-------- DOCUMENT EXCERPT

I defended my country, the country I love, in WWII, but I was denied service at the lunch counter when I came home.
I defended my country, the country I love, in the Vietnam war, but when I came home, they turned the fire hoses on me when I dared to vote.
I defended my country, the country I love, in the Iraq war, but when I came home, the police still stopped and frisked me for no reason.
I am a person of color, and I joined the military, and I am a veteran today because I love my country.
Yes, I love America, but America has not treated me fairly. America has enslaved me, segregated me, denied me the right to vote, denied me equality in housing, wealth opportunities, and education. It has jailed me at in-proportioned numbers. Slowly I have seen things change, gotten better. But these changes did not happen by themselves. I had to stand up to the country I love and demand that it lives up to the promise that it was founded on – All men are created equal. I did not stand up to America because I hate it. I did not kneel in solidarity because I disrespect it. I did it because I love my country, and make no mistake; it is as my country as much as anyone’s because despite the obstacles I had to and continue to endure, I continue to create breath taking masterpieces, inspire others in literature, art and music. Produce life-saving breakthroughs in science and medicine. I continue to achieve great things every day, and with each step, I take forward, I leave an indelible fingerprint on the very fabric of a country. So no matter how hard some may try, I will not be silenced; I will continue to shine a light on social injustice. Continue to demand that America live up to her promise. After all, dissent is the highest form of patriotism, and I love my country.

----------------
-------- ENTRIES PROVIDED

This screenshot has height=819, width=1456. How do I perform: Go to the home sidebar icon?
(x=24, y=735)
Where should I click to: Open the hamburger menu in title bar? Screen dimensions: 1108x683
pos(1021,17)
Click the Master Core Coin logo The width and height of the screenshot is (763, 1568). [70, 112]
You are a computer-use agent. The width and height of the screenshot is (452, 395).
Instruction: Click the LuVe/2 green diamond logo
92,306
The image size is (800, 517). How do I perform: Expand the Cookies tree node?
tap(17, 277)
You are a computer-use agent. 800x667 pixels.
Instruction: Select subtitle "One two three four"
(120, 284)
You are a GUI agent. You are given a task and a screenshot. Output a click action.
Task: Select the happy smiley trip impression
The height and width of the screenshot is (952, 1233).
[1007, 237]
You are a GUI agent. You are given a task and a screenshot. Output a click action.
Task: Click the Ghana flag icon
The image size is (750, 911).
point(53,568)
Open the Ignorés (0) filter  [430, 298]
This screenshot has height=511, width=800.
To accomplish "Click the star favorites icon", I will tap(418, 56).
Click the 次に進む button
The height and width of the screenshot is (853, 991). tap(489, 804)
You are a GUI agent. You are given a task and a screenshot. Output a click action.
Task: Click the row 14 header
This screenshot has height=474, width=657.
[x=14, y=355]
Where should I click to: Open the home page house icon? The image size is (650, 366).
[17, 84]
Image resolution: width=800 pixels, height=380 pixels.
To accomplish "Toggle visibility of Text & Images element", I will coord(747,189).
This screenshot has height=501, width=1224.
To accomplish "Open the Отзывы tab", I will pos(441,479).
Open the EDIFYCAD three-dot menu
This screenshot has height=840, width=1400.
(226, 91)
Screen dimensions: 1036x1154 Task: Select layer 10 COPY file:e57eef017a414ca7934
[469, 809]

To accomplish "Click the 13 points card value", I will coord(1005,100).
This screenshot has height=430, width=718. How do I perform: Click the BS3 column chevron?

----------------

__TASK ITEM A__:
In the statement on patriotism and dissent, what happened to the speaker after coming home from the Iraq war?
__TASK ITEM B__:
In the statement on patriotism and dissent, change the passage between "I defended my country, the country I love, in WWII, but" and "because I love my country.", inclusive, replacing "frisked" with "searched".
__TASK ITEM C__:
Do these agree with the statement on patriotism and dissent? (i) The speaker says the country was founded on the promise that all men are created equal. (ii) The speaker knelt out of disrespect for America. (iii) The speaker calls dissent the highest form of patriotism.

__EXERCISE RESULT A__:
The police still stopped and frisked the speaker for no reason.

__EXERCISE RESULT B__:
I defended my country, the country I love, in WWII, but I was denied service at the lunch counter when I came home.
I defended my country, the country I love, in the Vietnam war, but when I came home, they turned the fire hoses on me when I dared to vote.
I defended my country, the country I love, in the Iraq war, but when I came home, the police still stopped and searched me for no reason.
I am a person of color, and I joined the military, and I am a veteran today because I love my country.

__EXERCISE RESULT C__:
(i) Yes: "demand that it lives up to the promise that it was founded on – All men are created equal"
(ii) No: "I did not kneel in solidarity because I disrespect it."
(iii) Yes: "dissent is the highest form of patriotism"